This is the other great attribute of the Baur au Lac: it’s all beauty, inside and out. The property sits majestically on Lake Zurich, just a stroll away from Zurich’s stunning shopping strip, the Bahnhofstrasse. The Pavilion, the large outdoor restaurant known to be quite the summer scene of the hotel, is nearly an entire park in itself and will debut this summer with a new, even more captivating concept. In my room, a vessel of flowers that must have weighed 10 pounds greeted me. Even the macarons by Executive Chef Pâtissier David Potier were particularly elegant, dainty. I never admired macarons so much. (They were also delicious.)

There’s also beauty in print via Views, the 130+ page glossy magazine published annually by the Baur au Lac. The 2024 issue pairs the photography of globally noted photographer James Balog with one of the United Nation’s Sustainable Development Goals pertaining to climate.
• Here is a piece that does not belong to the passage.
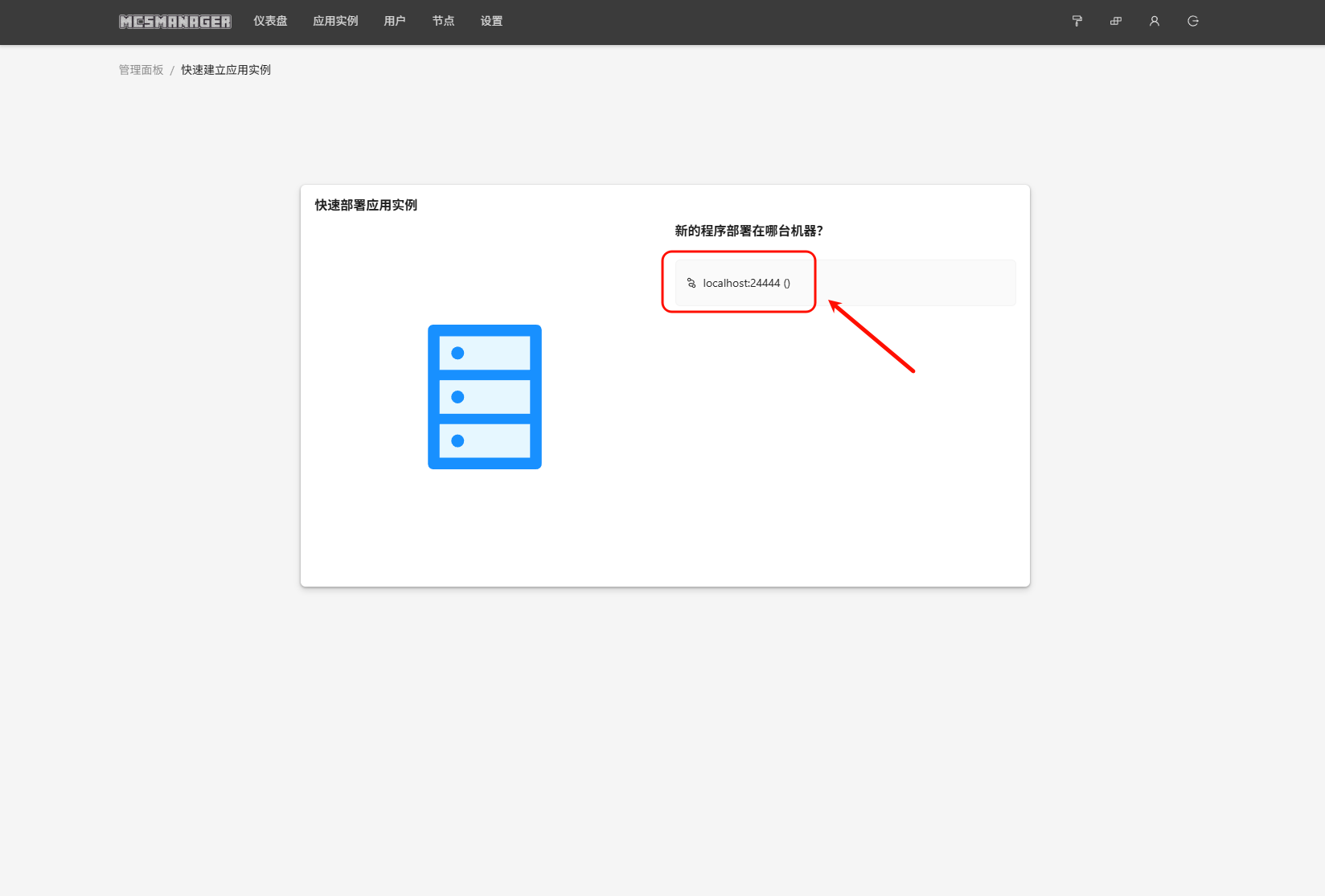Viewport: 1325px width, 896px height.
Task: Open the paint roller theme icon
Action: click(1077, 22)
Many hotels have magazines or booklets showcasing their collection of properties, but Views reads far more like an authority on life with ads from Asprey to Bulgari.
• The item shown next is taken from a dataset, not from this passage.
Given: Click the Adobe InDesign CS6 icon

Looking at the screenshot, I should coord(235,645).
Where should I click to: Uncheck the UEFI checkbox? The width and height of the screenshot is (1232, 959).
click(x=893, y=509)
In a way, the Baur au Lac is an authority of Zurich. It’s the city’s iconic place to meet, stay, and do serious business. It’s the home dignitaries to royals return to. And it’s setting the elegant tone of reinvention without cloaking nearly two centuries of grandeur. I have to agree with the Swiss businessman: there’s only one place to stay in Switzerland, and that’s the Baur au Lac.